For students across the country, the traditional eighth-grade trip to Washington is a chance to join the throngs on the Mall and perhaps spot some of the world’s most powerful people on the grounds of the U.S. Capitol.

But a group from South Orange Middle School in New Jersey will probably remember their trip to the capital last week for ad different reason: It was the occasion for a pointed snub of House Speaker Paul D. Ryan, R-Wis.

About half of the roughly 150 students refused to have their photo taken with Ryan when he briefly joined them outside the capitol Thursday. Instead, they stood across the street while Ryan posed with their peers.

Matthew Malespina, 13, said in an interview Sunday that he chose not to be photographed with Ryan because he disagreed with the policies the speaker and his party are pushing on health care, among other things.

“I don’t want to be associated with a man who puts his party before his country,” Matthew said. “I don’t like to take a picture with somebody that I can’t associate with. Let’s say somebody is not nice to me at school, for example. I wouldn’t take a picture with them, probably.”
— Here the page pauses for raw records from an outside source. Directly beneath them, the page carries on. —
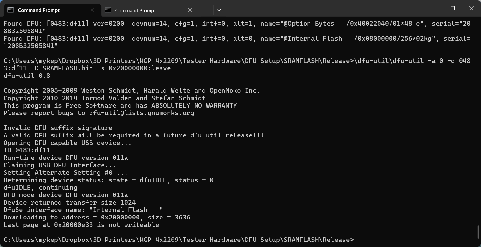Open the new-tab profile dropdown chevron
The image size is (481, 247).
point(219,10)
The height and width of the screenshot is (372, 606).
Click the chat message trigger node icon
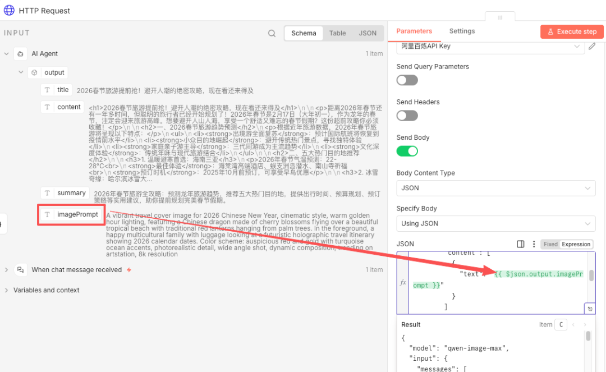pos(21,270)
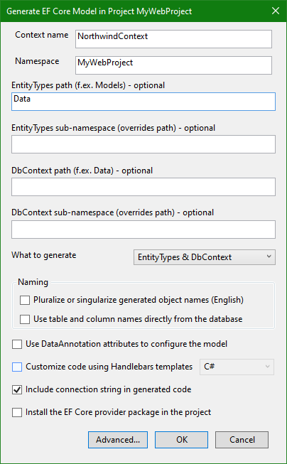Focus the DbContext sub-namespace field
The width and height of the screenshot is (287, 464).
pyautogui.click(x=144, y=230)
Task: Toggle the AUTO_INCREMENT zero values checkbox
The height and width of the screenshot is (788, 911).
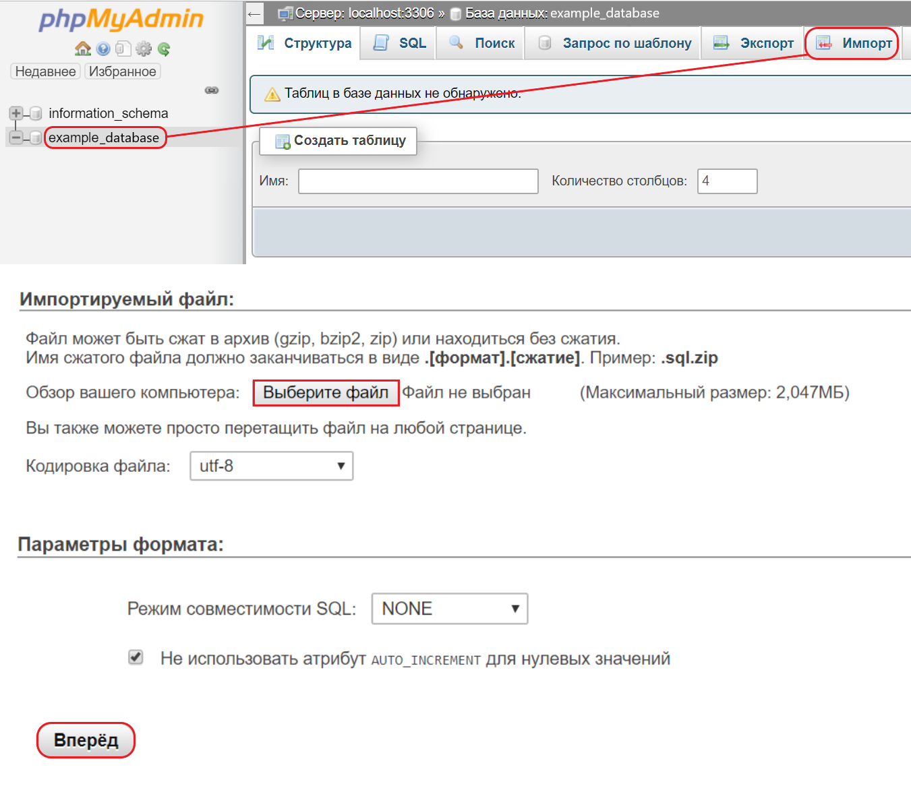Action: (136, 657)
Matthew’s mother, Elissa Malespina, said she was surprised but pleased to hear of the students’ protest action.

“I’m proud of him, and I’m proud of the other students that chose to exercise their constitutional rights and did so in a respectful manner,” she said.

Elissa Malespina said some of the online comments on news stories about the students’ actions have been vitriolic, often focusing on the parents.

“Our community has been supportive of what has happened,” she said. “Outside our area, people have said that they should shoot the parents.”

She said that while politics are a frequent topic of discussion in their household, criticism that she or other parents “indoctrinated” the kids is unfounded.

Ryan’s office did not respond to requests for comment. On social media, the speaker gave no hints that he was miffed by students refusing to be photographed with him.